Excerpts from a dataset:
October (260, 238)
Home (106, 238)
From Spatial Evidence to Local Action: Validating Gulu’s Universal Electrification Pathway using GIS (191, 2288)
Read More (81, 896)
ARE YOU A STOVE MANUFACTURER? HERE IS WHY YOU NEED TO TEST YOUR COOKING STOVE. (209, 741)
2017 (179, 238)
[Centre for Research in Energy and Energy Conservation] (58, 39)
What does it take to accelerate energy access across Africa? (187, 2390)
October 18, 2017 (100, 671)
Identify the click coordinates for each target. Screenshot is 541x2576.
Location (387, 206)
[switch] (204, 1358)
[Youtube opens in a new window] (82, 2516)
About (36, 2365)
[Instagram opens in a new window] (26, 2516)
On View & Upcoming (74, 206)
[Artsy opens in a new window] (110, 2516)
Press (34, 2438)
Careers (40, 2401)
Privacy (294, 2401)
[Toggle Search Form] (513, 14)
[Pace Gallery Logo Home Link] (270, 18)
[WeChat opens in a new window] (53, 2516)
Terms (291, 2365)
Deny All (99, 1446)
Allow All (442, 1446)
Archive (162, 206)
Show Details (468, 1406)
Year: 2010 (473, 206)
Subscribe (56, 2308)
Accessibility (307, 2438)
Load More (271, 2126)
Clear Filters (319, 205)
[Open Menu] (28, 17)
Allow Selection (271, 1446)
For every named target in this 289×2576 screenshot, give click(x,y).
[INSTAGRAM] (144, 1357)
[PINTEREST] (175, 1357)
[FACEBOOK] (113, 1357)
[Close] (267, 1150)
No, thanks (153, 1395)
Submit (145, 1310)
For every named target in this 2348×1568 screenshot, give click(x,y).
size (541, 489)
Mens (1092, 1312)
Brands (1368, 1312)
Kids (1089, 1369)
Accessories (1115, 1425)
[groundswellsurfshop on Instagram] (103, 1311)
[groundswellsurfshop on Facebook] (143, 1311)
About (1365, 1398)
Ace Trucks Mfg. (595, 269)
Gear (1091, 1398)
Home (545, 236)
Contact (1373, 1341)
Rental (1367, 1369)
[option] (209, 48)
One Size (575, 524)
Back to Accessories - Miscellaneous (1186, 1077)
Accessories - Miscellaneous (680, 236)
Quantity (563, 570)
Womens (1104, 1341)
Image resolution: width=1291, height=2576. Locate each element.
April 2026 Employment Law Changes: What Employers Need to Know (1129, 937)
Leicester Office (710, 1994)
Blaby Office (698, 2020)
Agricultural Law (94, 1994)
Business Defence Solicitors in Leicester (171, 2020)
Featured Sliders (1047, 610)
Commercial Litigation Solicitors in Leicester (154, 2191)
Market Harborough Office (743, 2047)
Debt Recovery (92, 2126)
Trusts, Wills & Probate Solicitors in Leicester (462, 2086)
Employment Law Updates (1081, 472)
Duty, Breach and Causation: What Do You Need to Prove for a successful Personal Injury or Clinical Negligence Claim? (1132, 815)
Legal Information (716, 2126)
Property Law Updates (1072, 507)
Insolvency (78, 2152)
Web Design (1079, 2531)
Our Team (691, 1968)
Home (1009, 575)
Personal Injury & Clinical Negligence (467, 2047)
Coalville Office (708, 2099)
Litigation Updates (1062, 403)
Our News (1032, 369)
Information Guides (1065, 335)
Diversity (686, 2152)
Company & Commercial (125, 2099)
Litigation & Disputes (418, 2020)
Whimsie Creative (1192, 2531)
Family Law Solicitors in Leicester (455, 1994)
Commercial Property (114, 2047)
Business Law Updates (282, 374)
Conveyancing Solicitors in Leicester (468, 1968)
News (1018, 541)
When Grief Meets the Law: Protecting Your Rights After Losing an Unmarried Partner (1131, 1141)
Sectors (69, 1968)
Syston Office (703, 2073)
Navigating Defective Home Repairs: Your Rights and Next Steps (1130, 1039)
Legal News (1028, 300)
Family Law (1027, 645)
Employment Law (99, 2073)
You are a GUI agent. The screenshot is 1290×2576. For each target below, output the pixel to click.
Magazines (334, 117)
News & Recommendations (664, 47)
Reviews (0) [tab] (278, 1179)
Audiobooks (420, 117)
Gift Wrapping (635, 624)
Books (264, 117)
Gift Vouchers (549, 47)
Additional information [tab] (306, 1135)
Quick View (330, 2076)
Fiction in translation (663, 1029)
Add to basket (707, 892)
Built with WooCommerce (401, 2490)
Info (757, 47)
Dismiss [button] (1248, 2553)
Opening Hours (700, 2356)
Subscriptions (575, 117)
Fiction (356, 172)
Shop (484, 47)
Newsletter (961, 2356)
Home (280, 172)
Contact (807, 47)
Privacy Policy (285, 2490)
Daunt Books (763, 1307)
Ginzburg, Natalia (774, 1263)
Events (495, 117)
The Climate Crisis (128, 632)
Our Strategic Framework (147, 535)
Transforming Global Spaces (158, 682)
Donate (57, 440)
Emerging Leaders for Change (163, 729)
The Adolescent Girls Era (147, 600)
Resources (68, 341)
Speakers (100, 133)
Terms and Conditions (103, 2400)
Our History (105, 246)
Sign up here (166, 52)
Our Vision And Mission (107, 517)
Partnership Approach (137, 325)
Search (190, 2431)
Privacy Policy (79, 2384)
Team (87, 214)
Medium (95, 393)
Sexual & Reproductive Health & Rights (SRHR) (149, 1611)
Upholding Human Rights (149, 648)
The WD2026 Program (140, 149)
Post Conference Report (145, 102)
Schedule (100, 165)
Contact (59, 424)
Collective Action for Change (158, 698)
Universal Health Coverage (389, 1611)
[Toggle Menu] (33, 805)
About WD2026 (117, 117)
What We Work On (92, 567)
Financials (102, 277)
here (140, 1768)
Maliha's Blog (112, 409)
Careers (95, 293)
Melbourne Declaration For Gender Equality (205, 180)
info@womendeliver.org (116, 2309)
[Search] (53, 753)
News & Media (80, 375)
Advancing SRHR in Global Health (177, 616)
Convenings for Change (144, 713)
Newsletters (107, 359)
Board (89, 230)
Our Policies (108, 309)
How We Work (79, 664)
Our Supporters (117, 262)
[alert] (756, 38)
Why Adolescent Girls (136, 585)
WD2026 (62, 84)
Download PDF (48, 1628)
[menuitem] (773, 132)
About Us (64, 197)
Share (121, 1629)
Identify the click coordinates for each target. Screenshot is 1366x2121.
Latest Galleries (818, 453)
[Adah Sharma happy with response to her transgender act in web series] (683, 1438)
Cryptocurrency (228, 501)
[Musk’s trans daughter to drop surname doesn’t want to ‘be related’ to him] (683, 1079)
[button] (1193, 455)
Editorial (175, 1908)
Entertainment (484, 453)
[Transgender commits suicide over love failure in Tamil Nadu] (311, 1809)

About this task -> The records above are to be restated word for word.

Answer section ->
October (260, 238)
Home (106, 238)
From Spatial Evidence to Local Action: Validating Gulu’s Universal Electrification Pathway using GIS (191, 2288)
Read More (81, 896)
ARE YOU A STOVE MANUFACTURER? HERE IS WHY YOU NEED TO TEST YOUR COOKING STOVE. (209, 741)
2017 (179, 238)
[Centre for Research in Energy and Energy Conservation] (58, 39)
What does it take to accelerate energy access across Africa? (187, 2390)
October 18, 2017 (100, 671)
Identify the click coordinates for each target. Screenshot is 541x2576.
Location (387, 206)
[switch] (204, 1358)
[Youtube opens in a new window] (82, 2516)
About (36, 2365)
[Instagram opens in a new window] (26, 2516)
On View & Upcoming (74, 206)
[Artsy opens in a new window] (110, 2516)
Press (34, 2438)
Careers (40, 2401)
Privacy (294, 2401)
[Toggle Search Form] (513, 14)
[Pace Gallery Logo Home Link] (270, 18)
[WeChat opens in a new window] (53, 2516)
Terms (291, 2365)
Deny All (99, 1446)
Allow All (442, 1446)
Archive (162, 206)
Show Details (468, 1406)
Year: 2010 (473, 206)
Subscribe (56, 2308)
Accessibility (307, 2438)
Load More (271, 2126)
Clear Filters (319, 205)
[Open Menu] (28, 17)
Allow Selection (271, 1446)
For every named target in this 289×2576 screenshot, give click(x,y).
[INSTAGRAM] (144, 1357)
[PINTEREST] (175, 1357)
[FACEBOOK] (113, 1357)
[Close] (267, 1150)
No, thanks (153, 1395)
Submit (145, 1310)
For every named target in this 2348×1568 screenshot, give click(x,y).
size (541, 489)
Mens (1092, 1312)
Brands (1368, 1312)
Kids (1089, 1369)
Accessories (1115, 1425)
[groundswellsurfshop on Instagram] (103, 1311)
[groundswellsurfshop on Facebook] (143, 1311)
About (1365, 1398)
Ace Trucks Mfg. (595, 269)
Gear (1091, 1398)
Home (545, 236)
Contact (1373, 1341)
Rental (1367, 1369)
[option] (209, 48)
One Size (575, 524)
Back to Accessories - Miscellaneous (1186, 1077)
Accessories - Miscellaneous (680, 236)
Quantity (563, 570)
Womens (1104, 1341)
Image resolution: width=1291, height=2576. Locate each element.
April 2026 Employment Law Changes: What Employers Need to Know (1129, 937)
Leicester Office (710, 1994)
Blaby Office (698, 2020)
Agricultural Law (94, 1994)
Business Defence Solicitors in Leicester (171, 2020)
Featured Sliders (1047, 610)
Commercial Litigation Solicitors in Leicester (154, 2191)
Market Harborough Office (743, 2047)
Debt Recovery (92, 2126)
Trusts, Wills & Probate Solicitors in Leicester (462, 2086)
Employment Law Updates (1081, 472)
Duty, Breach and Causation: What Do You Need to Prove for a successful Personal Injury or Clinical Negligence Claim? (1132, 815)
Legal Information (716, 2126)
Property Law Updates (1072, 507)
Insolvency (78, 2152)
Web Design (1079, 2531)
Our Team (691, 1968)
Home (1009, 575)
Personal Injury & Clinical Negligence (467, 2047)
Coalville Office (708, 2099)
Litigation Updates (1062, 403)
Our News (1032, 369)
Information Guides (1065, 335)
Diversity (686, 2152)
Company & Commercial (125, 2099)
Litigation & Disputes (418, 2020)
Whimsie Creative (1192, 2531)
Family Law Solicitors in Leicester (455, 1994)
Commercial Property (114, 2047)
Business Law Updates (282, 374)
Conveyancing Solicitors in Leicester (468, 1968)
News (1018, 541)
When Grief Meets the Law: Protecting Your Rights After Losing an Unmarried Partner (1131, 1141)
Sectors (69, 1968)
Syston Office (703, 2073)
Navigating Defective Home Repairs: Your Rights and Next Steps (1130, 1039)
Legal News (1028, 300)
Family Law (1027, 645)
Employment Law (99, 2073)
You are a GUI agent. The screenshot is 1290×2576. For each target below, output the pixel to click.
Magazines (334, 117)
News & Recommendations (664, 47)
Reviews (0) [tab] (278, 1179)
Audiobooks (420, 117)
Gift Wrapping (635, 624)
Books (264, 117)
Gift Vouchers (549, 47)
Additional information [tab] (306, 1135)
Quick View (330, 2076)
Fiction in translation (663, 1029)
Add to basket (707, 892)
Built with WooCommerce (401, 2490)
Info (757, 47)
Dismiss [button] (1248, 2553)
Opening Hours (700, 2356)
Subscriptions (575, 117)
Fiction (356, 172)
Shop (484, 47)
Newsletter (961, 2356)
Home (280, 172)
Contact (807, 47)
Privacy Policy (285, 2490)
Daunt Books (763, 1307)
Ginzburg, Natalia (774, 1263)
Events (495, 117)
The Climate Crisis (128, 632)
Our Strategic Framework (147, 535)
Transforming Global Spaces (158, 682)
Donate (57, 440)
Emerging Leaders for Change (163, 729)
The Adolescent Girls Era (147, 600)
Resources (68, 341)
Speakers (100, 133)
Terms and Conditions (103, 2400)
Our History (105, 246)
Sign up here (166, 52)
Our Vision And Mission (107, 517)
Partnership Approach (137, 325)
Search (190, 2431)
Privacy Policy (79, 2384)
Team (87, 214)
Medium (95, 393)
Sexual & Reproductive Health & Rights (SRHR) (149, 1611)
Upholding Human Rights (149, 648)
The WD2026 Program (140, 149)
Post Conference Report (145, 102)
Schedule (100, 165)
Contact (59, 424)
Collective Action for Change (158, 698)
Universal Health Coverage (389, 1611)
[Toggle Menu] (33, 805)
About WD2026 (117, 117)
What We Work On (92, 567)
Financials (102, 277)
here (140, 1768)
Maliha's Blog (112, 409)
Careers (95, 293)
Melbourne Declaration For Gender Equality (205, 180)
info@womendeliver.org (116, 2309)
[Search] (53, 753)
News & Media (80, 375)
Advancing SRHR in Global Health (177, 616)
Convenings for Change (144, 713)
Newsletters (107, 359)
Board (89, 230)
Our Policies (108, 309)
How We Work (79, 664)
Our Supporters (117, 262)
[alert] (756, 38)
Why Adolescent Girls (136, 585)
WD2026 (62, 84)
Download PDF (48, 1628)
[menuitem] (773, 132)
About Us (64, 197)
Share (121, 1629)
Identify the click coordinates for each target. Screenshot is 1366x2121.
Latest Galleries (818, 453)
[Adah Sharma happy with response to her transgender act in web series] (683, 1438)
Cryptocurrency (228, 501)
[Musk’s trans daughter to drop surname doesn’t want to ‘be related’ to him] (683, 1079)
[button] (1193, 455)
Editorial (175, 1908)
Entertainment (484, 453)
[Transgender commits suicide over love failure in Tamil Nadu] (311, 1809)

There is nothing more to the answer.